#### Exercise set:
**a.** Please give again the passage in the notes below, from "Housekeeper Satthralope: Appears" to "the Looking Glass.".
**b.** List every numbered chapter title that appears in the notes below, along with its number.

BEGIN Excerpt

Ginnunga Gap: Empty space between the sinister Niflheim in the North and Muspelheim in the South, the region of warmth and sunlight.
rainbow bridge of Valhalla: Valhalla was the most beautiful mansion in Asgard, where the heroes slain in battle feasted each night with Odin on the boar Schrimnir and mead from the goat Heldrun. The heroes rode out each morning and fought one another until they were cut to pieces; they recovered from their wounds each evening.  Valhalla was located in the heavens and was accessible only over the rainbow bridge, Bifrost.  This imagery is interesting, especially when compared to Gallifreyan history.  Rassilon could be seen as Odin, or Wotan; Odin gave one of his eyes in return for wisdom, and disposed of an old order; Rassilon submitted to the Pythia's curse in return for deposing her and mastering time travel and regeneration.

p.116
Swiss Army knife inlaid with 'IC': These are the initials of Ian Chesterton, one of the Doctor's first onscreen companions.  Ian was seen to use the sofa in which the knife was found, but I can't remember where he used the knife on television; obviously, it fell out of his pocket and got lost under the cushions.

p.117
'I'll be back': Ace is obviously trying to take advantage of a catch-phrase which the Phasels have no comprehension of.

p.118
14: Tales from the Tongues of Fish: Do fish have tongues?

p.119
Anmers-Tonastide, the Festival of the Timewright:  The Timewright must have had something to do with writing prophecy in the Book of Future Legends.  Yes, Gallifrey has festival days much like mediæval Europe, such as this one and Otherstide.

p.120
Amphisbaena:

p.121
baroque mansard: A form of curb-roof, in which each face of the roof has two slopes, the lower one steeper than the other.  This Marc Platt doesn't half fancy himself an architect.

p.122
Oi, mush: Rustic expression native to a certain area of the south coast of England meaning 'hey man' or equiv.
breezeblock: Known in North America as cinder blocks.  Basically, large grey bricks with large cavities in them.

p.126
rotting Angel Hair: Over here Angel Hair, or tinsel, is made out of plastic or aluminium.  I don't know what it is if it can rot. (Text submitted by Alan) Angel Hair is a very fine type of noodle or pasta.

p.133
moggie: A cat.

p.136
brittles and fricpins: Pins and needles, Gallifreyan-style.

p.141
17: Mutatis Mutandis:
Lungbarrow mountain: In 'Lungbarrow', this book's sequel, the mountain on which the House of Lungbarrow was built is Mount Lung.  Lungbarrow is the Doctor's House.
Housekeeper Satthralope: Appears as a supporting character in 'Lungbarrow'.

p.142
Mother Goddess of the Old Time legends: A shrouded woman pours an amphora full of dust into a crevasse, pouring Time into the empty universe.  Going back to Norse mythology, the Giants who formed the world and destroy it at Götterdämmerung were created when warmth from Muspelheim melted ice from Niflheim and it fell into the Ginnunga Gap between the two.
Alice and the Red King: Another bit from Through the Looking Glass.

p.146
18: Future Imperfect: (Text submitted by Paul Andinach) A grammatical tense.

p.148
Meccano: The very first childrens' construction set, inspiration for all the others except perhaps Lego.

END Excerpt
BEGIN Supplied information

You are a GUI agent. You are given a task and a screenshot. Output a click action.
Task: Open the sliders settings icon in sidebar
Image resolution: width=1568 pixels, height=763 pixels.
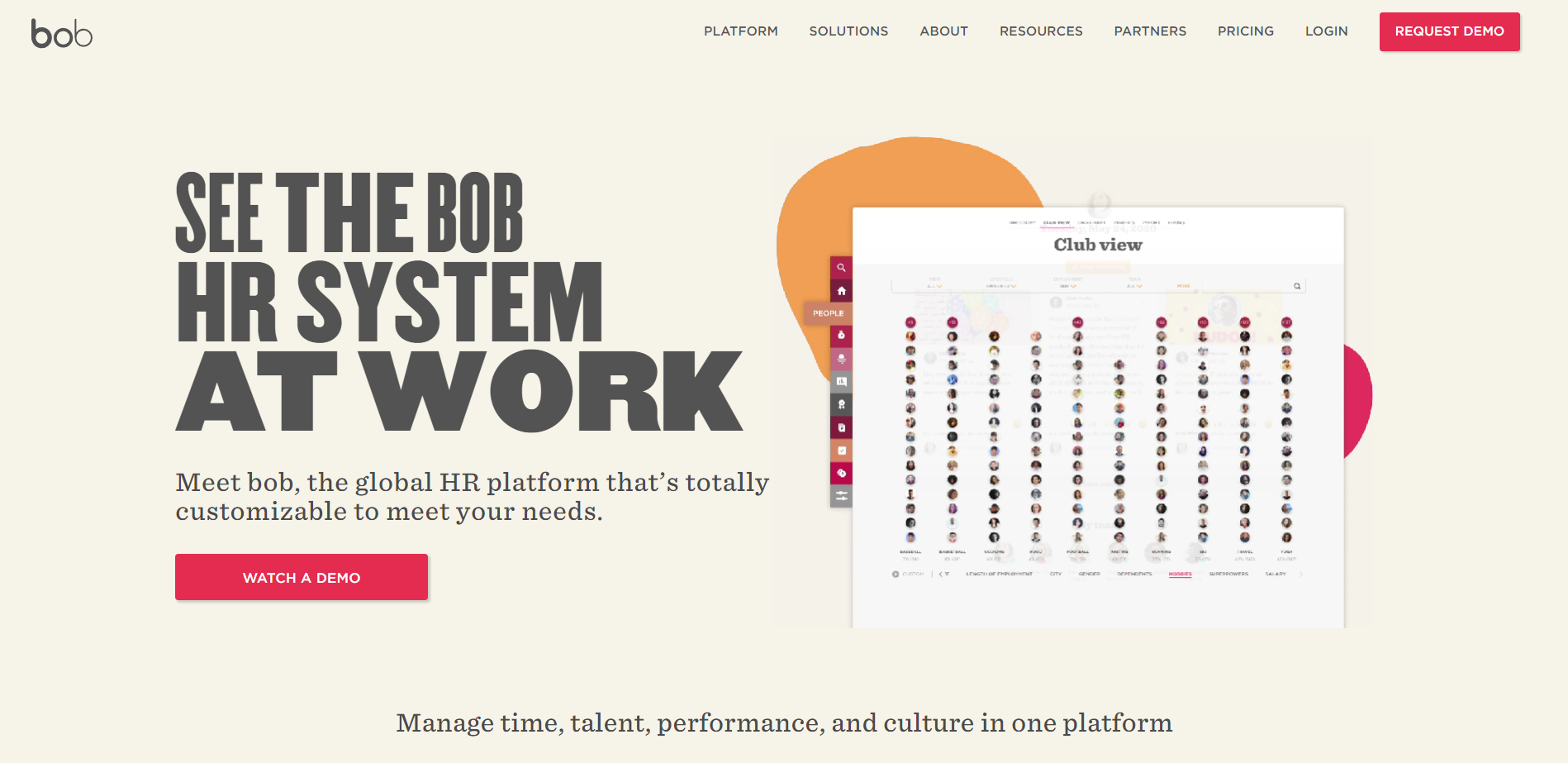click(841, 496)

END Supplied information

#### Solutions in order:
**a.**
Housekeeper Satthralope: Appears as a supporting character in 'Lungbarrow'.

p.142
Mother Goddess of the Old Time legends: A shrouded woman pours an amphora full of dust into a crevasse, pouring Time into the empty universe.  Going back to Norse mythology, the Giants who formed the world and destroy it at Götterdämmerung were created when warmth from Muspelheim melted ice from Niflheim and it fell into the Ginnunga Gap between the two.
Alice and the Red King: Another bit from Through the Looking Glass.

**b.**
14: Tales from the Tongues of Fish
17: Mutatis Mutandis
18: Future Imperfect